勢山社舞子工房+納入社寺見学会を心待ちにしていた様子の参加者は、バスの中でもとても楽しそう。羨ましいくらいに話が弾んでいる。この日初めて顔を合わせた人もいるというのに、まるで旧知の友のようだ。
前日の夕方に藤沢を出発。高速道路をひた走り夜中に宿に到着し、見学会は翌日早朝からはじまった。
比良山を背にした舞子工房周辺は色濃い緑に覆われ快晴で無風。素晴らしい日和だ。
8時すぎ、工房内は見学者のための準備が整っていた。
「せっかく来てくれるのだから、色々見てもらいできるだけの説明をしたい」という勢山さんの姿勢にはいつも感心する。どんなに忙しくても手を抜くことがないのだなと、時々手伝いに加わりながら思う。

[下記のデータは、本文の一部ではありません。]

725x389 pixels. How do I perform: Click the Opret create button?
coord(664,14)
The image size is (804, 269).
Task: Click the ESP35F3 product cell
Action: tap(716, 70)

製作途中や修理中の像を見ながら説明を聞き、荒彫りや截金作業に勤しむお弟子さんたちの様子を見学していたら、あっという間に2時間が経ってしまった。
勢山さんたちも同乗し、バスは兵庫県三田市へ向かう。
「まるで勢山社の展示室のようですよ」とご住職様が冗談めかして言われるほど、永澤寺(ようたくじ)には勢山社の彫像仏が多い。
中でも、永澤寺様式と名付けられた仁王門の四体の仁王さんは、ご住職様が病床で感得され実現したとのこと。一般的な怖い形相の仁王さんの後ろのお部屋には、心の内を表したという優しいお姿の内心仏が見られた。
また本堂には、永澤寺を開山した通幻禅師のお祖母様を表した地蔵菩薩像が。観音堂にはお母様を表した大観音像が奉安されている。
誕生後すぐに母を失い、7歳の時に育ての親である祖母までも亡くしたという、通幻さんの心情を思い造顕を思い立ったとのこと。いずれの像も極彩色と截金が施され、そのお姿には荘厳さが漂っていた。
その他にもそれぞれの場所で、僧形文殊さんやおさすり布袋、毘沙門さんなどが大活躍の様子だ。
摂津と丹波の境、標高550mに位置する永澤寺は、花の寺というだけあり境内は緑と花々で彩られ、八重桜がまだ咲いていたのには驚かされた。
ボタン園や菖蒲園などが隣接しているから、憩いの場所にもなっているのだろう。五月晴れのもと、多くの人で賑わっていた。
本堂でご住職様自らのご挨拶を受け、お茶の接待までしていただき、その後もご案内いただくなど、もったいないほどのおもてなしに皆感激の様子だった。